::: Source material

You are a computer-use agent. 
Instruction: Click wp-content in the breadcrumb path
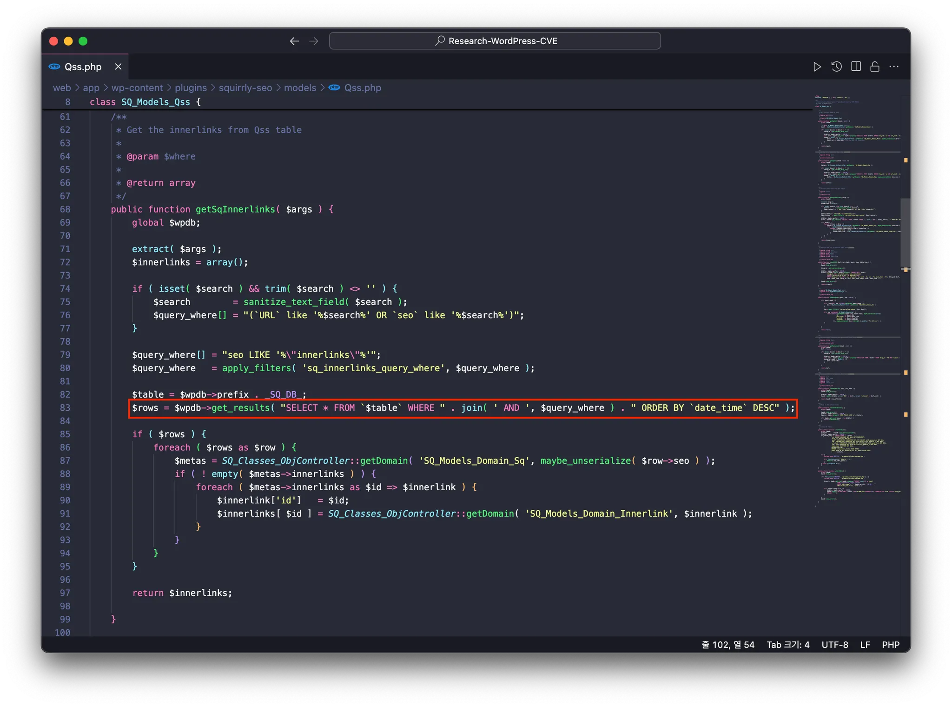(x=137, y=88)

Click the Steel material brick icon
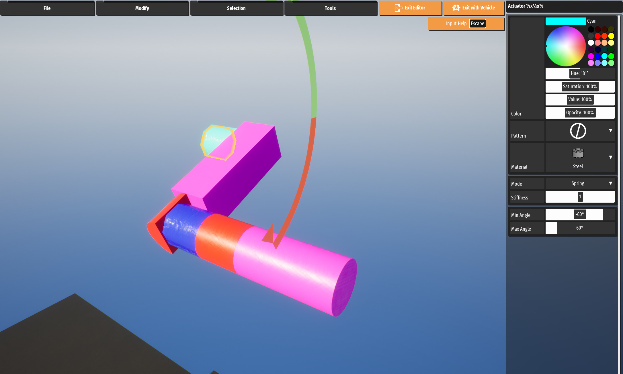pyautogui.click(x=578, y=153)
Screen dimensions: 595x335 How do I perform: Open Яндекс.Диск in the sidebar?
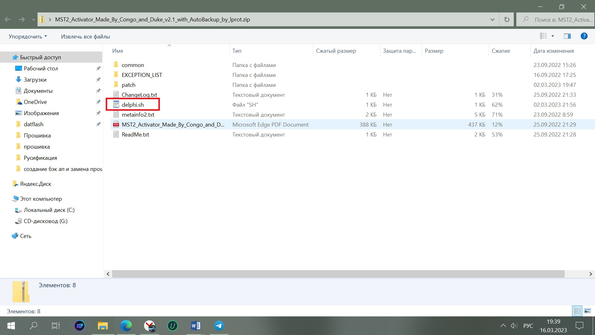[x=35, y=184]
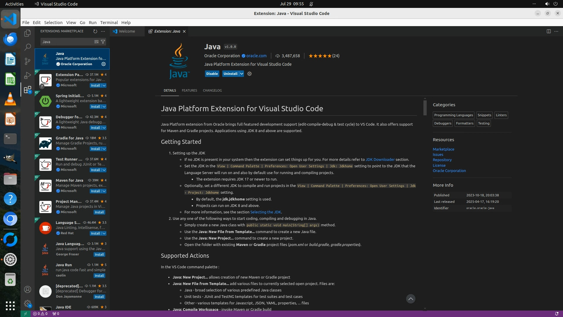Open manage gear on Java list item
The height and width of the screenshot is (317, 563).
click(x=104, y=64)
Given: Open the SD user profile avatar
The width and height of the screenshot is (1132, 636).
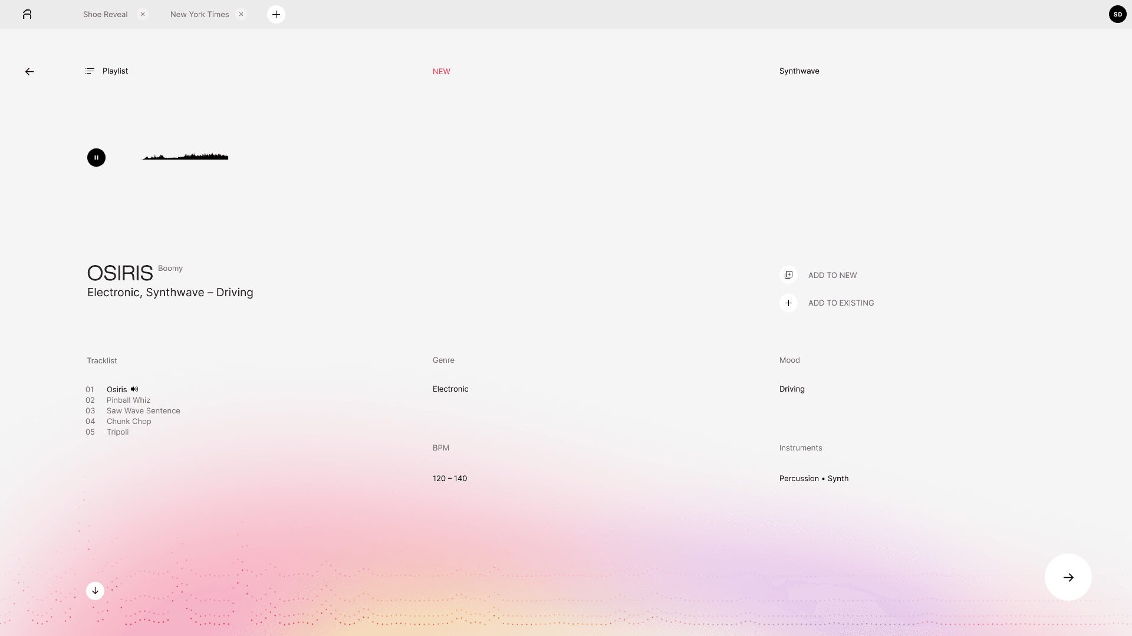Looking at the screenshot, I should (x=1117, y=15).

::::::

→ **Prompt**:
Extract the full listing exactly, with the pictures left out.

→ **Written answer**:
You are a computer-use agent. 
Instruction: Click wp-content in the breadcrumb path
(x=137, y=88)

Click the Steel material brick icon
pyautogui.click(x=578, y=153)
Screen dimensions: 595x335 How do I perform: Open Яндекс.Диск in the sidebar?
[x=35, y=184]
Open manage gear on Java list item
The height and width of the screenshot is (317, 563).
click(x=104, y=64)
Given: Open the SD user profile avatar
The width and height of the screenshot is (1132, 636).
Looking at the screenshot, I should (x=1117, y=15).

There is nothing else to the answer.